Gülşen, nisan ayında İstanbul'daki bir mekânda sahne almıştı. Şarkıcının, 4 ay önceki konserinden bir kesit dün akşam saatlerinde sosyal medyada paylaşıldı. Görüntülerde Gülşen'in bir kişi hakkında, "İmam hatipte okumuş daha önce kendisi, sapıklığı oradan geliyor" ifadelerini kullandığı görüldü.
İstanbul Cumhuriyet Başsavcılığı, şarkıcı Gülşen hakkında konser verdiği sırada sahnede imam hatip liselilere yönelik sarf ettiği bu sözlerden dolayı TCK'nin 216. maddesi kapsamında, "Halkı kin ve düşmanlığa tahrik veya aşağılama" suçundan resen soruşturma başlatmıştı. Başsavcılık, Gülşen'in kolluk görevlilerince mevcutlu bir şekilde İstanbul Cumhuriyet Başsavcılığı'nda hazır edilmesi talimatı da vermişti.

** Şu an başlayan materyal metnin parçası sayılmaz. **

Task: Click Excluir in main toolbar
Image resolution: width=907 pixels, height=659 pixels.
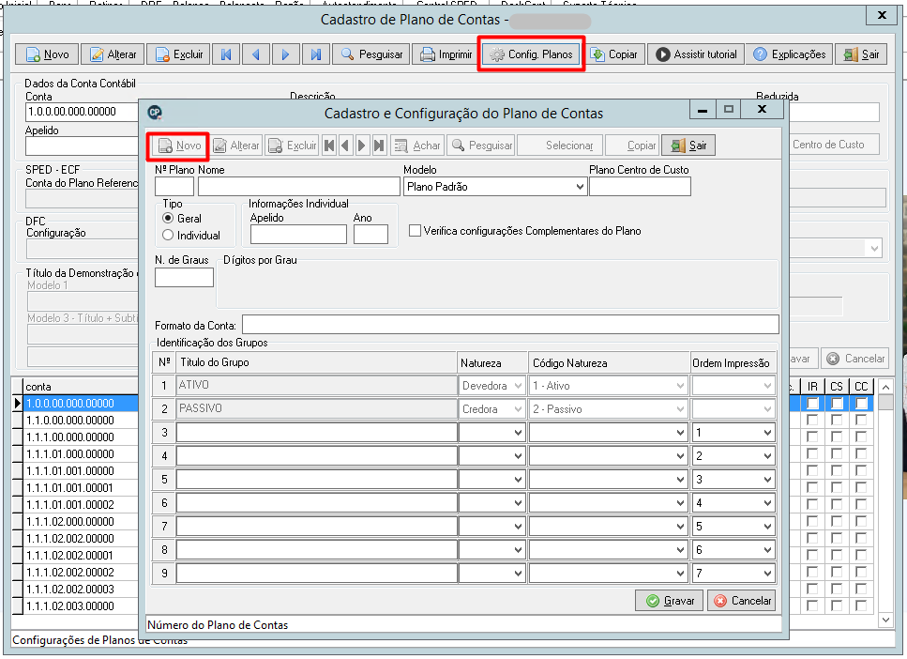Action: coord(179,54)
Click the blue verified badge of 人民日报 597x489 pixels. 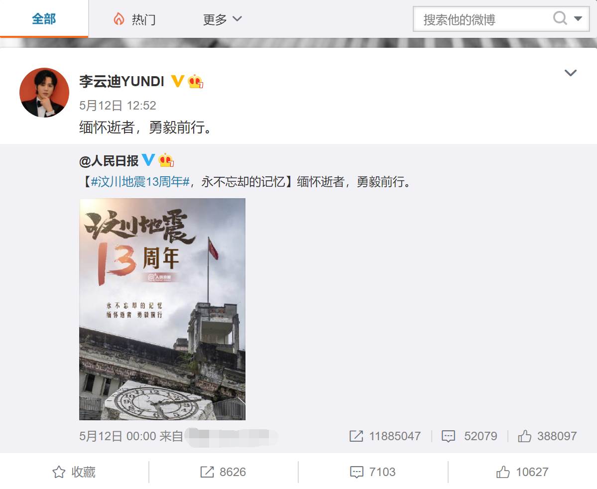[148, 159]
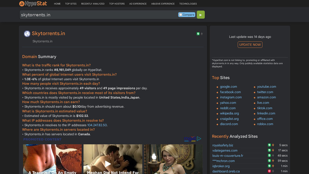
Task: Click green shield icon beside vdategames.com
Action: [x=269, y=150]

Konuyla ilgili ne dediler?
Bekir Bozdağ (Adalet Bakanı)
İmam Hatip Liseleri'ne ve İmam Hatiplilere karşı iftira, kin, nefret ve ayrımcılık yapan, bunu da ilericilik zanneden, esasında ilkellikten başka hiçbir anlam taşımayan bu çağdışı zihniyeti şiddetle kınıyorum. Sanatçı kisvesi adı altında kin, nefret ve ayrımcılık dili kullanarak halkın bir kesimini diğer kesimine karşı tahrik etmek, sanata ve sanatçılara da yapılmış saygısızlıktır. Hiç kimsenin halkımız arasında kin, nefret, düşmanlık ve ayrımcılık yapma hakkı ve hürriyeti yoktur.
Murat Kurum (Çevre, Şehircilik ve İklim Değişikliği Bakanı)

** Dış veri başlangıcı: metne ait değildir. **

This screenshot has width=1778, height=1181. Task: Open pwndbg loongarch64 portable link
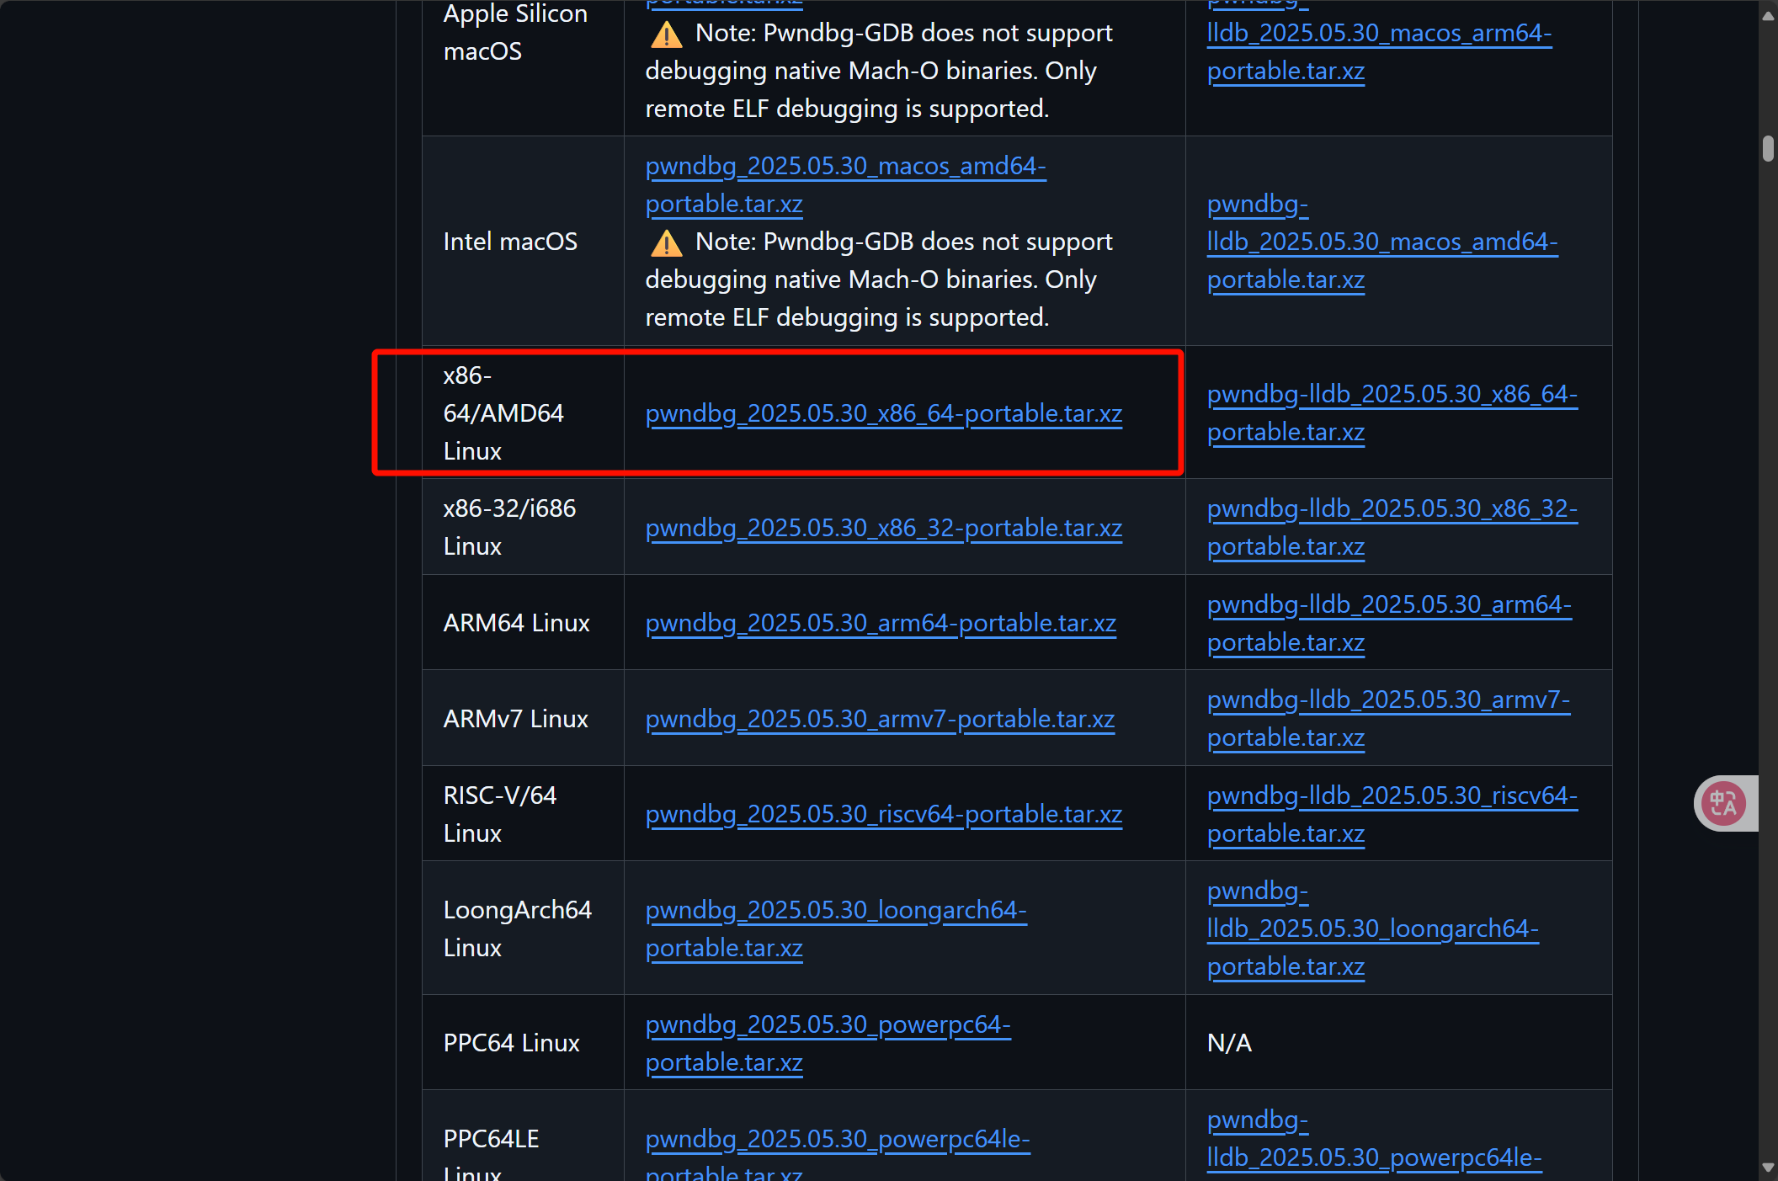pos(835,911)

Yıllarca imam hatiplerin kapısına zincir vurmaya çalışanlar, milletle hesaplaşmasını imam hatipler üzerinden yapanlar görüyoruz ki hâlâ bitmemiş. Milletimizin alın teri ile kurulmuş imam hatiplere ve imam hatiplilere yönelik çirkin ifadeleri şiddetle kınıyorum.
Milli Eğitim Bakanlığı
Bir şarkıcının, konserinde imam hatip liselerimizi itham ederek bu camiaya yönelik hakaret ve iftira içeren sözlerinden dolayı kendisini kınıyoruz. Kuruluşundan bu yana ülkenin milli ve manevi değerleriyle nesillerin yetiştiği bu kurumlara veya herhangi bir okul türümüze ya da bu okullarımızda eğitim gören öğrencilerimize yönelik aşağılayıcı ve ötekileştirici sözlerin sarf edilmesi asla kabul edilemez. Bakanlığımızca söz konusu şarkıcının hakaret ve iftira içeren bu sözlerinden dolayı hukuki süreç başlatılmıştır.
Ömer Çelik (AK Parti Genel Başkan Yardımcısı ve Parti Sözcüsü)

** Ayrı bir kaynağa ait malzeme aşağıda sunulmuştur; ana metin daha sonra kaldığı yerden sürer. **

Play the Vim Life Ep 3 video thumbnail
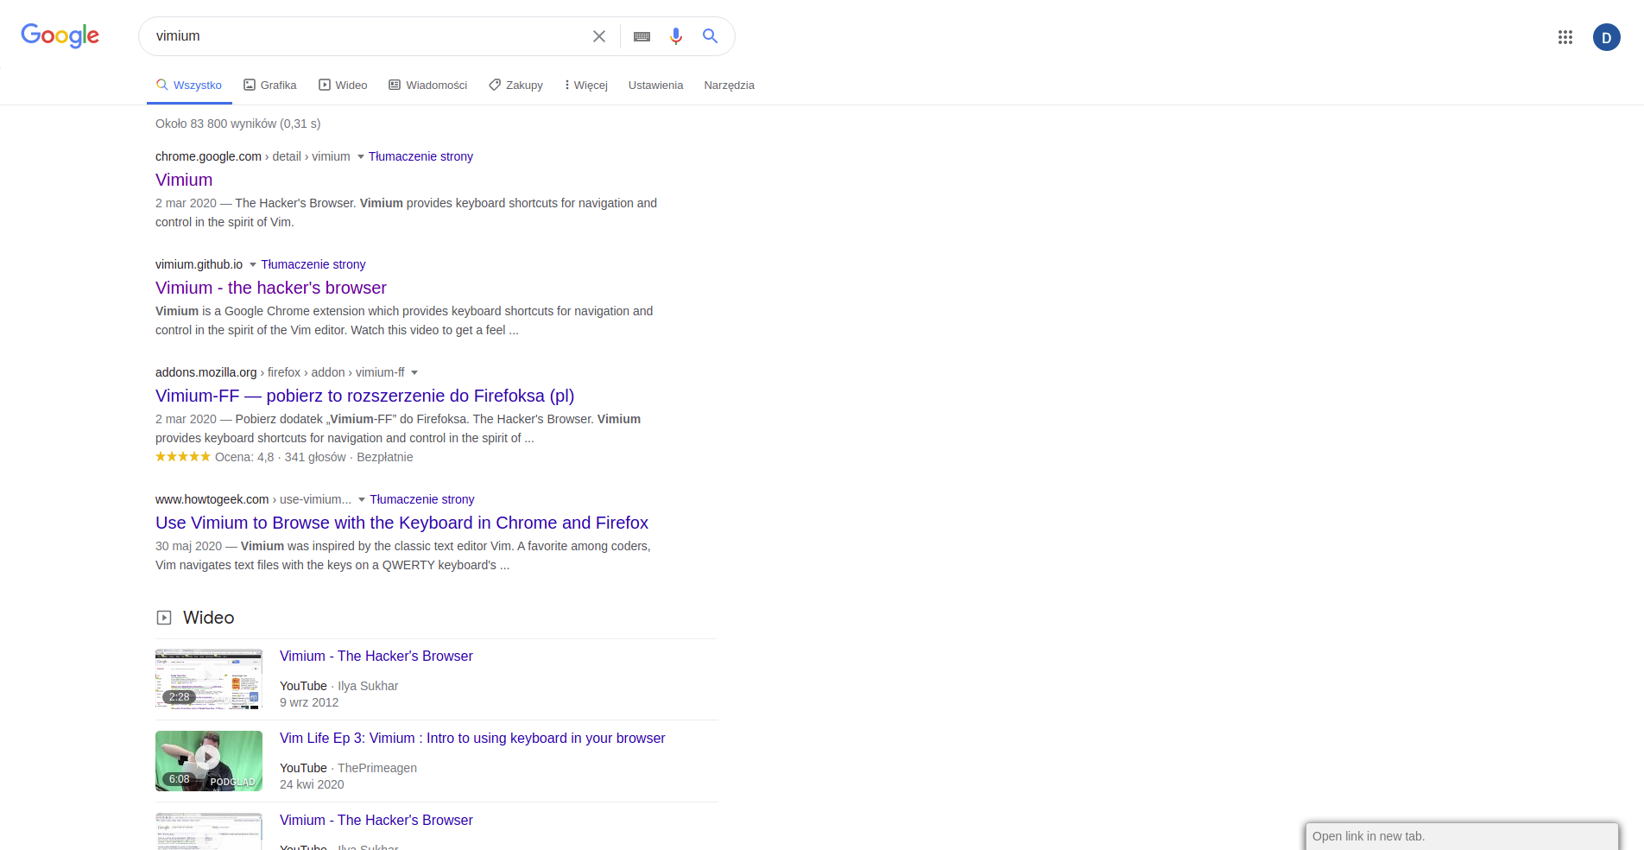Viewport: 1644px width, 850px height. tap(208, 760)
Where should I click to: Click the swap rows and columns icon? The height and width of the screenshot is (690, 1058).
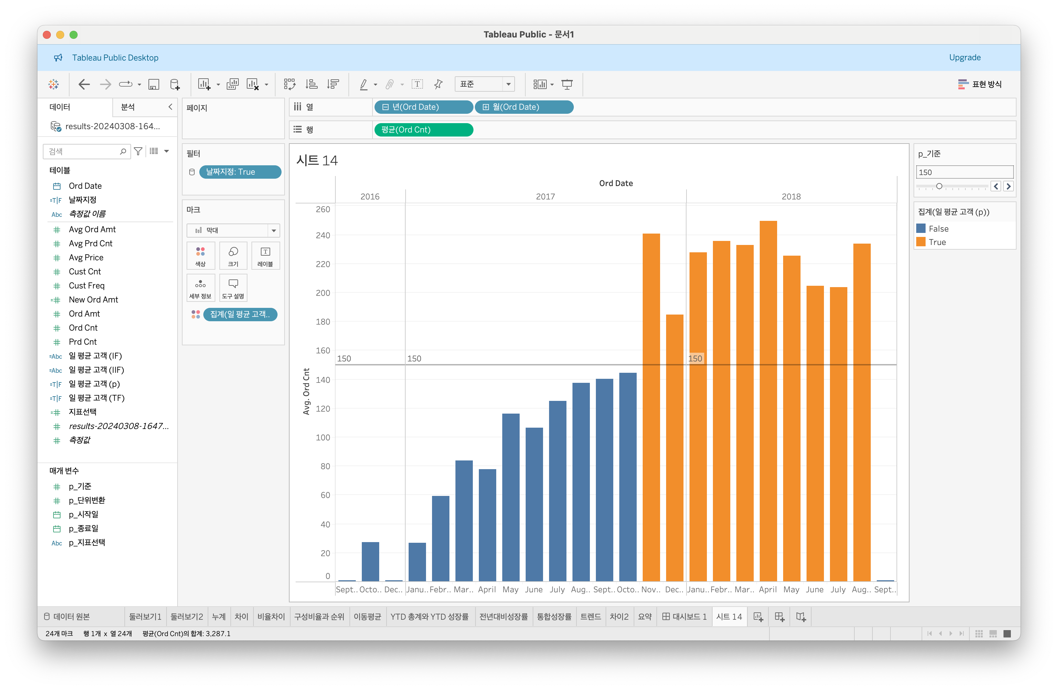289,84
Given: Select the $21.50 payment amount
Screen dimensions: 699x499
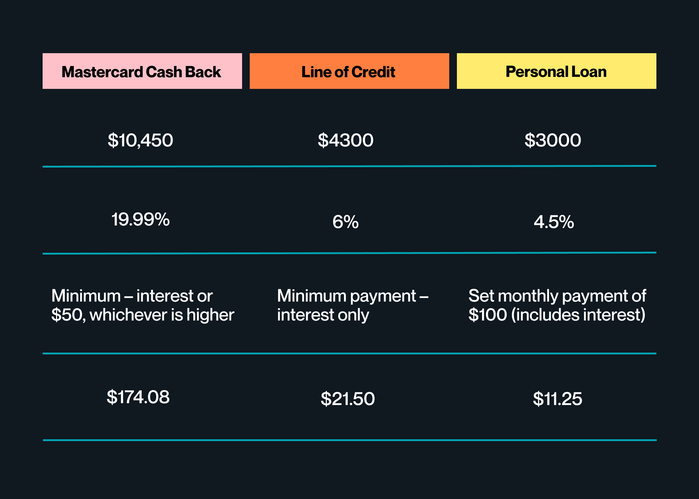Looking at the screenshot, I should (x=348, y=399).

Bu çarpık zihniyetin mazide kaldığını düşünüyorduk. Ancak farklı kisveler altında sürdüğünü görüyoruz. Bu nefret zihniyeti ülkemizde asla zemin bulamaz. Nefrete karşı insanlık değerlerini savunmaya devam edeceğiz. İnsanlık onuru her türlü nefretin üstündedir.
Numan Kurtulmuş (AK Parti Genel Başkan Vekili)
İmam Hatiplilere ya da bir başkasına karşı sorumsuz, ötekileştirici, aşağılayıcı, düşmanlaştırıcı ifadeler kullanmak kimsenin haddi değildir.
Hamza Dağ (AK Parti Genel Başkan Yardımcısı)
Ahlaksızlığı özgürlük, terbiyesizliği cesaret, hakareti maharet sanan şarkıcının topluma fitne tohumu ekmek dışında hiçbir katkısı yok. Parasını verir LGBT bayrağı açtırırlar, parasını verir İmam Hatiplere saldırtırlar. Soytarılığı sanatçı sananlar haddini bilmeli.
Mehmet Uçum (Cumhurbaşkanlığı Baş Danışmanı)
Türkiye vatandaşı ama fiilen batıcı asimilasyonun çocukları dine değil İslam’a karşıdır. Kilise okullarını baş tacı eder, İmam Hatipleri aşağılarlar. Ezandan nefret eder çan sesini huşuyla dinlerler. Konu basit bir nefret suçu değil, ülkemize ve değerlerine derin bir düşmanlıktır.
Mehmet Nuri Ersoy (Kültür ve Turizm Bakanı)
Devletimizin güzide bir kurumunu, milli ve manevi değerlerimizle yetişmiş nesillerimizi hakaret yoluyla hedef alan sözler milletimizi incitmiş, vicdanlarımızı yaralamıştır.
Prof. Dr. Ali Erbaş (Diyanet İşleri Başkanı)
En zor zamanlarında bile milletimizin sahip çıkıp bağrına bastığı, hayra çağırmak, iyiliği yaymak ve kötülüğü ortadan kaldırmak için kurulan ve 70 yıldır bu gayeye önder olan İmam-Hatip Okullarına ve mensuplarına hakaret edilmesi kabul edilemez. Şiddetle kınıyorum.